Una respuesta amortiguada pero firme bajó flotando por las escaleras:
—¡Tonterías!
No le quedaba otra salida. Billy despejó la mesa y se puso a trabajar. Balanceó el lápiz encima de la hoja en blanco, estudió cuidadosamente la primera suma y se rascó la cabeza.
Cuando su madre bajó las escaleras, haciendo mucho ruido con sus tacones altos y desprendiendo un perfume penetrante, Billy todavía estaba rascándose la cabeza y dándole vueltas a la primera suma. Aquella terrible hoja en blanco seguía con los ojos fijos en él, desafiándole a que garabateara algún número con su mala escritura.
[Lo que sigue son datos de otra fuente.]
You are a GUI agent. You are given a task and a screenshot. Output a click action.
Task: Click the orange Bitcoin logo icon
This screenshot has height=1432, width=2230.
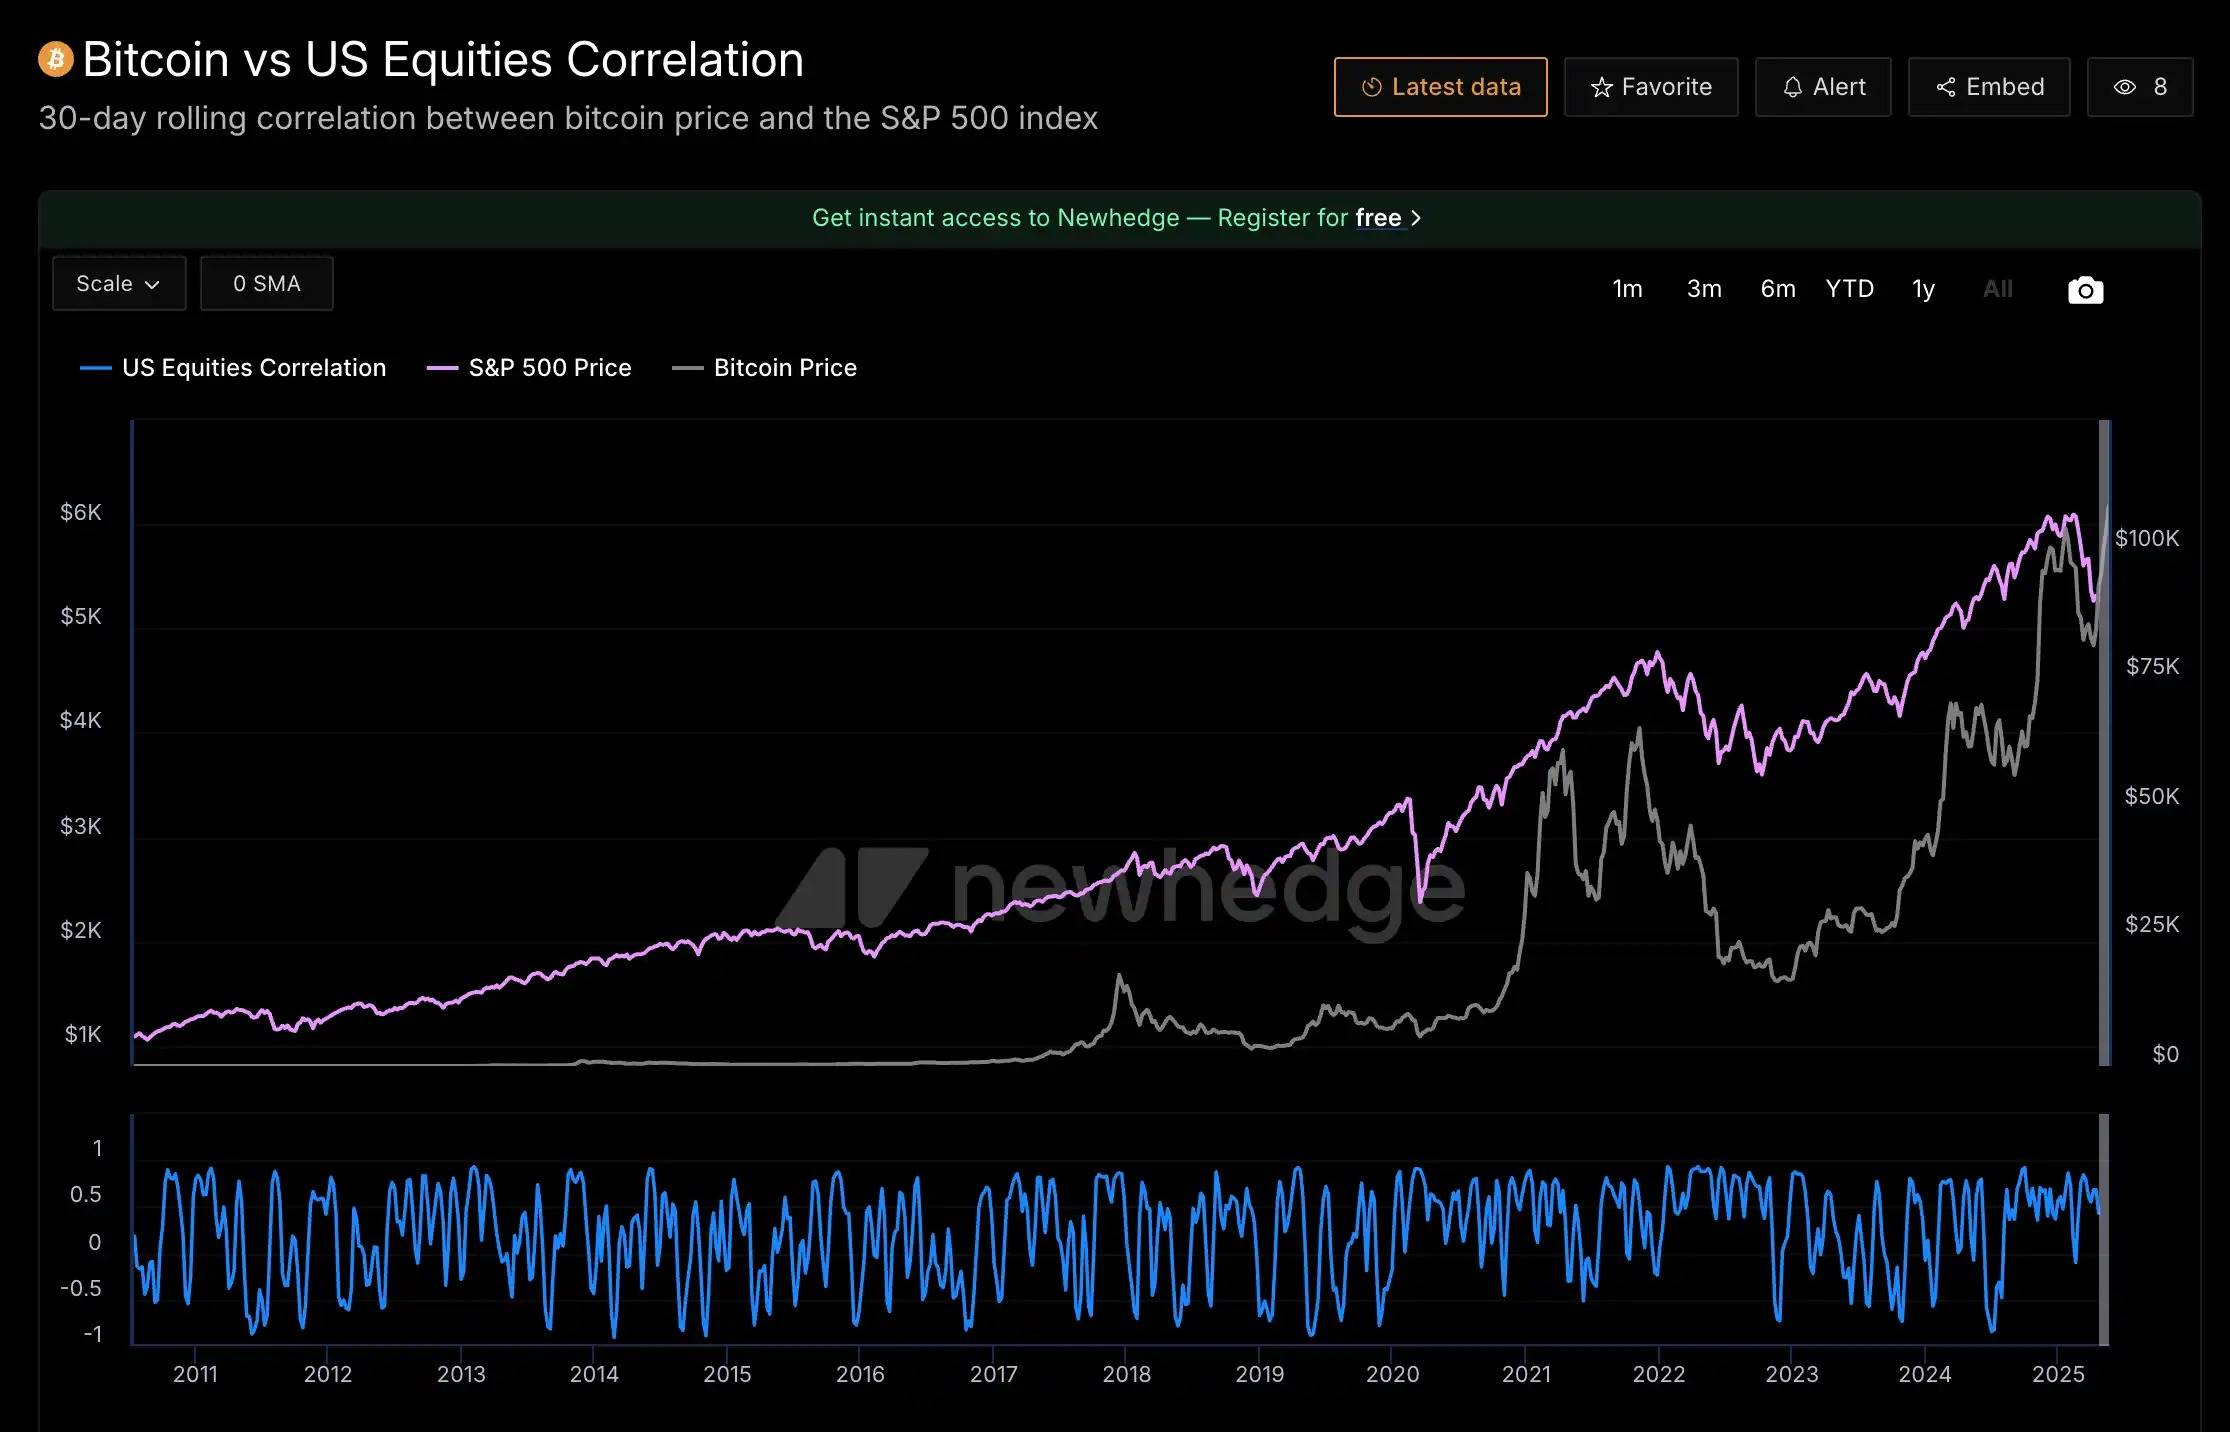tap(56, 59)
—Pero, por Dios, ¿qué estás haciendo, Billy? —preguntó ella—. ¿Sabes la hora que es? ¿Has pensado que tienes que ir al colegio hoy?
—Tengo que hacer esto —le rogó Billy.
—Ahora no. ¡Al colegio!
Billy se rascó la cabeza otra vez.
—Mamá, ¿por qué son las sumas tan difíciles?
—No lo son si las sabes hacer —contestó su madre.
—Algunas sí que lo son —dijo Billy.
—Algunas son más difíciles que otras —dijo ella.